Requirement 1: From the cookie consent troubleshooting passage, echo the part that opens with the words containing "What to do if" and closes with "link to match.", keeping every word as it stands.
Requirement 2: Decide whether each statement agrees with the cookie consent troubleshooting passage, answering yes or no and quoting the passage's deciding words: (a) The cookie policy page's slug should be cookie-policy. (b) The recipe shows a different banner to visitors depending on their region. (c) The consent check only needs to wrap the opening line of the script.
Requirement 3: Finish out the next part of the cookie consent troubleshooting passage, picking up after its final sentence.

What to do if it does not work
Analytics requests fire even after Decline. The Custom Codes gate is missing or the consent check is not wrapping the script body. Re-open the script in Custom Codes and confirm the consent check wraps the entire script — not only the opening line.
The banner does not appear on a fresh session. Confirm Tracking Consent is enabled in Settings. Also check that the visitor has not already accepted in this browser — clear site data in the browser, reload, and the banner should appear.
The policy link in the banner returns a 404. The page slug does not match the URL in the banner config. Open the cookie policy page and confirm the slug is cookie-policy. Adjust either the page slug or the banner link to match.
The "Manage cookie settings" link does nothing. The link is not calling the consent-manager open API correctly. Check the Tracking Consent overview for the exact call.
The script list and the policy disagree. Every script in Custom Codes should appear in the policy table, and every row in the policy should map to a real script. Run the comparison at every launch. Drift between them is the most common compliance gap.
Variations
Region-specific banners (EEA-only, California-only). This recipe applies one banner to all visitors. If the brand needs different consent requirements by region — the EEA under GDPR and California under CCPA have different rules — a third-party consent manager handles the routing. SGEN's Tracking Consent module is the fallback layer; the third-party manager sits above it and calls the consent API to record state.

Records:
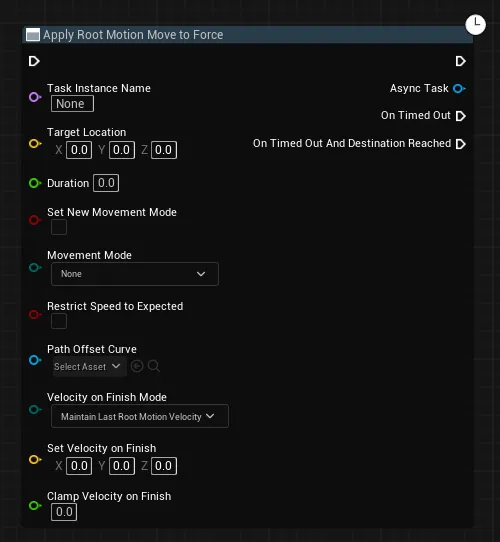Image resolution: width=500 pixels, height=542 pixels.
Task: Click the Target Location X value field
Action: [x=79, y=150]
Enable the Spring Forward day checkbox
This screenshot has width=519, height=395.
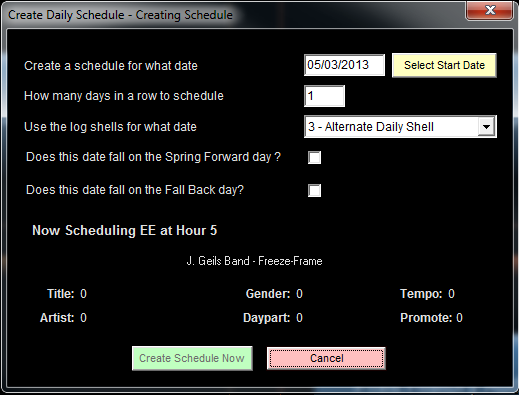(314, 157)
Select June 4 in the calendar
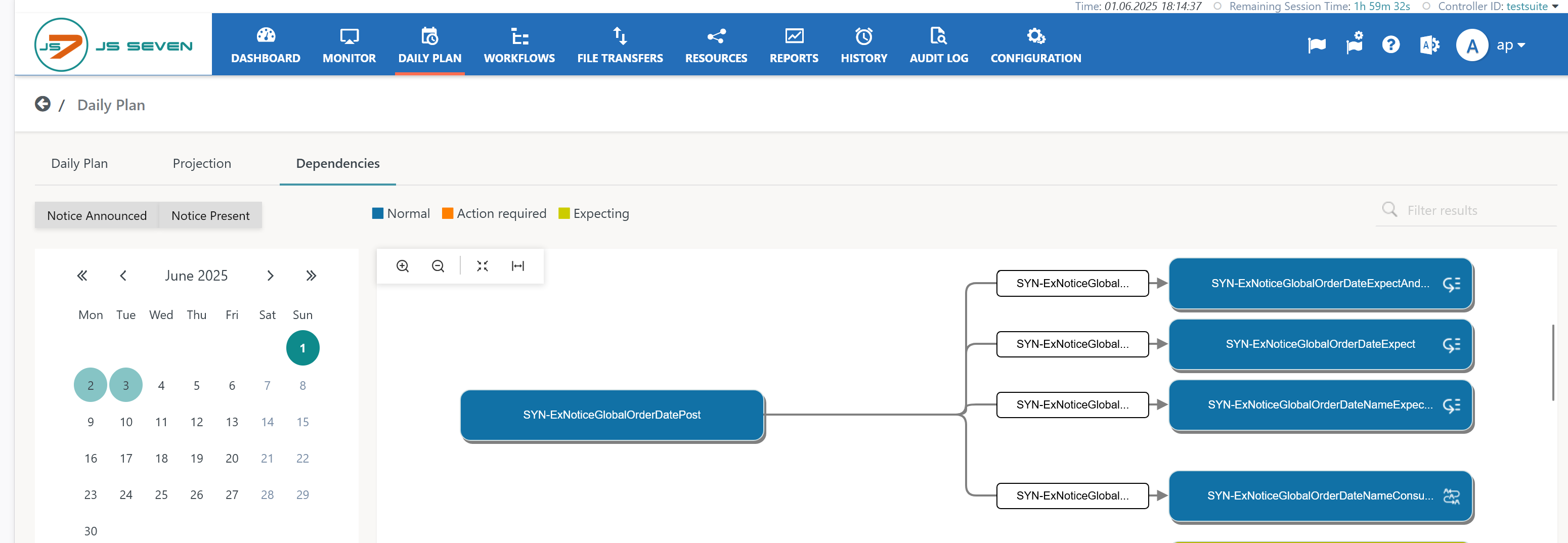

--

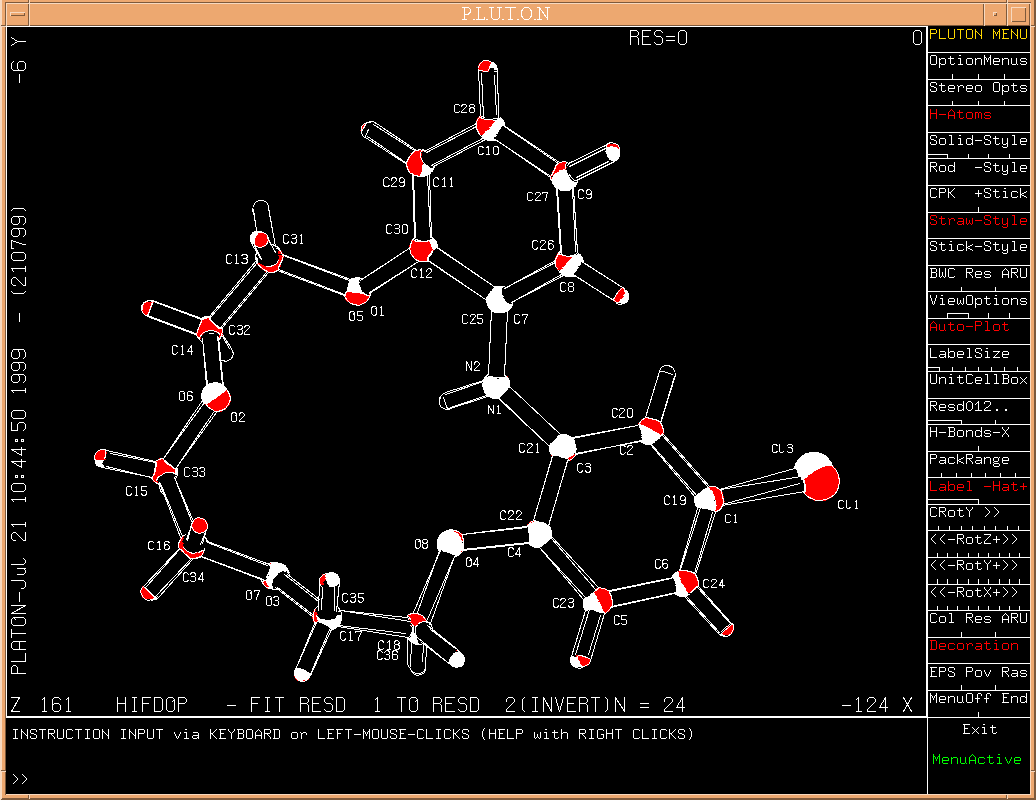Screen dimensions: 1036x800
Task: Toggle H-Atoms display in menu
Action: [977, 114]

...

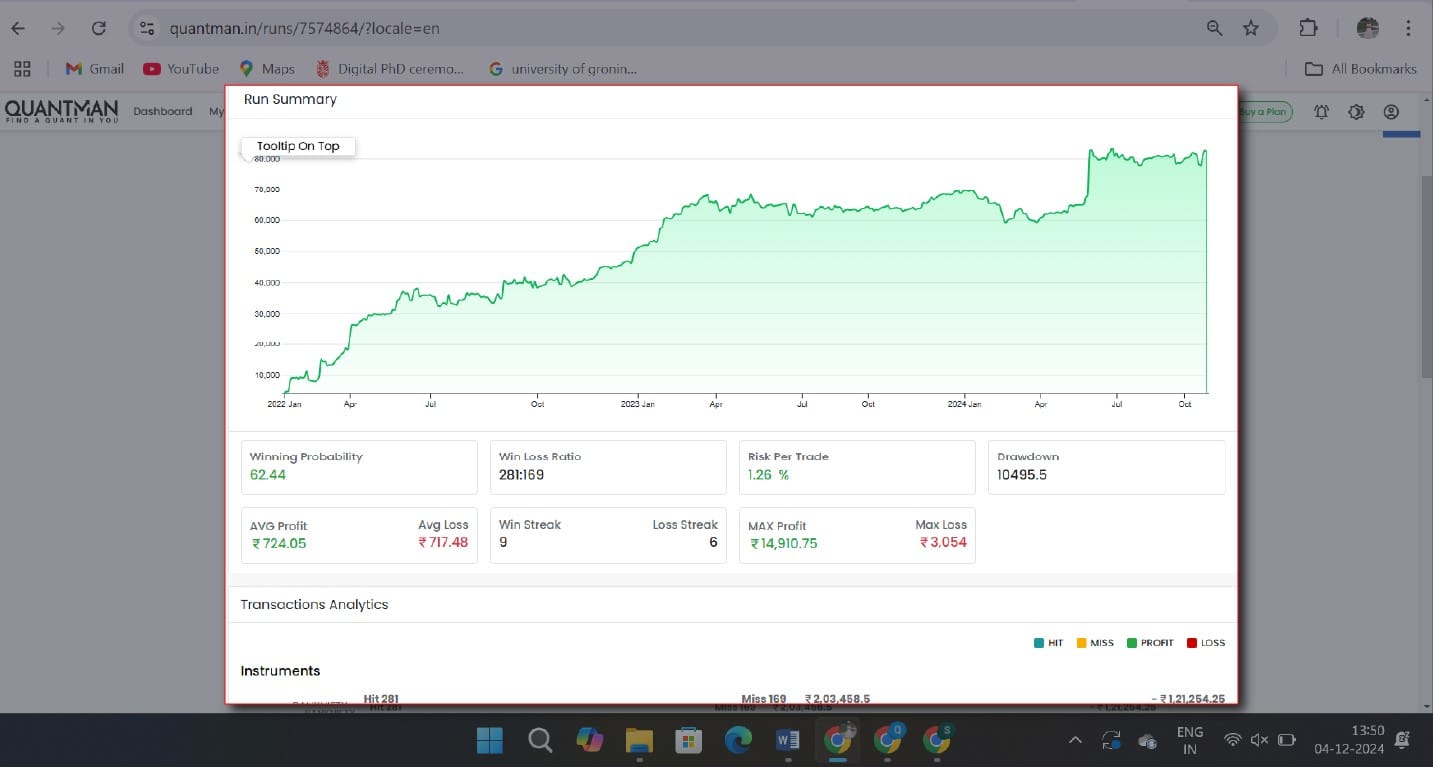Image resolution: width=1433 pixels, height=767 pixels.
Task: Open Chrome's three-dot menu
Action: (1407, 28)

Expected answer 1:
What to do if it does not work
Analytics requests fire even after Decline. The Custom Codes gate is missing or the consent check is not wrapping the script body. Re-open the script in Custom Codes and confirm the consent check wraps the entire script — not only the opening line.
The banner does not appear on a fresh session. Confirm Tracking Consent is enabled in Settings. Also check that the visitor has not already accepted in this browser — clear site data in the browser, reload, and the banner should appear.
The policy link in the banner returns a 404. The page slug does not match the URL in the banner config. Open the cookie policy page and confirm the slug is cookie-policy. Adjust either the page slug or the banner link to match.

Expected answer 2:
(a) Yes: "confirm the slug is cookie-policy."
(b) No: "This recipe applies one banner to all visitors."
(c) No: "confirm the consent check wraps the entire script — not only the opening line."

Expected answer 3:
Cookie preferences panel instead of Accept/Decline. Some brands prefer a full preferences panel on first visit — three toggles (essential, analytics, marketing) instead of a binary accept/decline. The Tracking Consent module supports this. Configure the banner to show a "Manage preferences" path alongside Accept and Decline. Visitors who choose "Manage preferences" land on a preferences panel. This approach increases transparency but lowers the rate of full acceptance.
Banner re-trigger on policy update. When the cookie policy is updated — a new tracking script added, a category re-classified — re-trigger the banner for all visitors as if they are arriving for the first time. Clear the stored consent state. The visitor is asked again. Repeat this process every time the policy changes in a way that materially affects what loads.
No analytics scripts at all. Some brands run no analytics or advertising scripts and set no non-essential cookies. The banner is still good practice — it confirms to visitors the site is making a deliberate choice, not an oversight. The consent gate in Custom Codes is empty. The cookie policy lists only essential cookies. The three-consent-state test still runs — without analytics or marketing firing in states two and three.
Anti-patterns
Defaulting unclassified scripts to "essential." An analytics pixel is not essential. A retargeting tag is not essential. The essential category is for cart, login, security tokens — things the site cannot function without. Putting non-essential scripts in the essential bucket loads them without consent and voids the compliance posture.
Banner without a decline option. A banner with only an Accept button is not valid consent under GDPR. The visitor must be able to decline non-essential cookies without losing access to the site. The "Decline non-essential" button is required, not optional.
Script list that drifts from the policy. A new script gets added to Custom Codes without a corresponding row in the cookie policy. The policy says three cookies; the site sets five. This gap is the most common compliance failure at audit time. The script list comparison in step 7 is the fix — run it at every launch and after every new script.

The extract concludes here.